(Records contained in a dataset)

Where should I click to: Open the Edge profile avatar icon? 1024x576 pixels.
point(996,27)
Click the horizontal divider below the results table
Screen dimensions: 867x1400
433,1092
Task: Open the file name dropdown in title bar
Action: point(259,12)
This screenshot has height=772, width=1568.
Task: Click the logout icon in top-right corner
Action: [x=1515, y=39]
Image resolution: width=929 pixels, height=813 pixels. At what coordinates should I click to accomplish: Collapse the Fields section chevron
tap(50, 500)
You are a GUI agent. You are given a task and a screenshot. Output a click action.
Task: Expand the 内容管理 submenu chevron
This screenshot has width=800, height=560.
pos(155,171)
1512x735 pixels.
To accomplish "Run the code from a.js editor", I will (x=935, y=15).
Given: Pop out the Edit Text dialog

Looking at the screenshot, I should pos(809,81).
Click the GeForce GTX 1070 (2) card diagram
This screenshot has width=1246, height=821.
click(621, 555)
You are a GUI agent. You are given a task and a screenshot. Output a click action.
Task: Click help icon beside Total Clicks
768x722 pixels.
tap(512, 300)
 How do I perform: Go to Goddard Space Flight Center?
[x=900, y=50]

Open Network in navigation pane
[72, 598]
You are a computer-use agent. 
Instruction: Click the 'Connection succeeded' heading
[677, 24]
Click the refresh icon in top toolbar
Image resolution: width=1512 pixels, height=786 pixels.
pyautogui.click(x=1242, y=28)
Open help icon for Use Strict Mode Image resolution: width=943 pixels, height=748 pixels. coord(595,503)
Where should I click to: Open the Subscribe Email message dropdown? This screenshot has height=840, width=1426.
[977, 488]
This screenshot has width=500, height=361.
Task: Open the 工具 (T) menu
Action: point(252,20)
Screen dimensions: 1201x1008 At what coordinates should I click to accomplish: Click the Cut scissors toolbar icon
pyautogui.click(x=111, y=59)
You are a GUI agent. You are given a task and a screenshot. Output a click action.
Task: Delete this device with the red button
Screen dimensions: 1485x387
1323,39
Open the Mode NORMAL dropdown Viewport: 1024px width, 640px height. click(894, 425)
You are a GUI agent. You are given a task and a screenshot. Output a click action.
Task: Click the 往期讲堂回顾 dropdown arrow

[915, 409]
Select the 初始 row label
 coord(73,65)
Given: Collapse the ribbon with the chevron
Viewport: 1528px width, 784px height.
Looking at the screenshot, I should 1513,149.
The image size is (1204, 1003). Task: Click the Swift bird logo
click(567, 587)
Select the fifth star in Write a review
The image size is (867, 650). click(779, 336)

== Task requirements ==
Provide only the count of lines in the records above that hold the word "help".

== Response to this task ==
2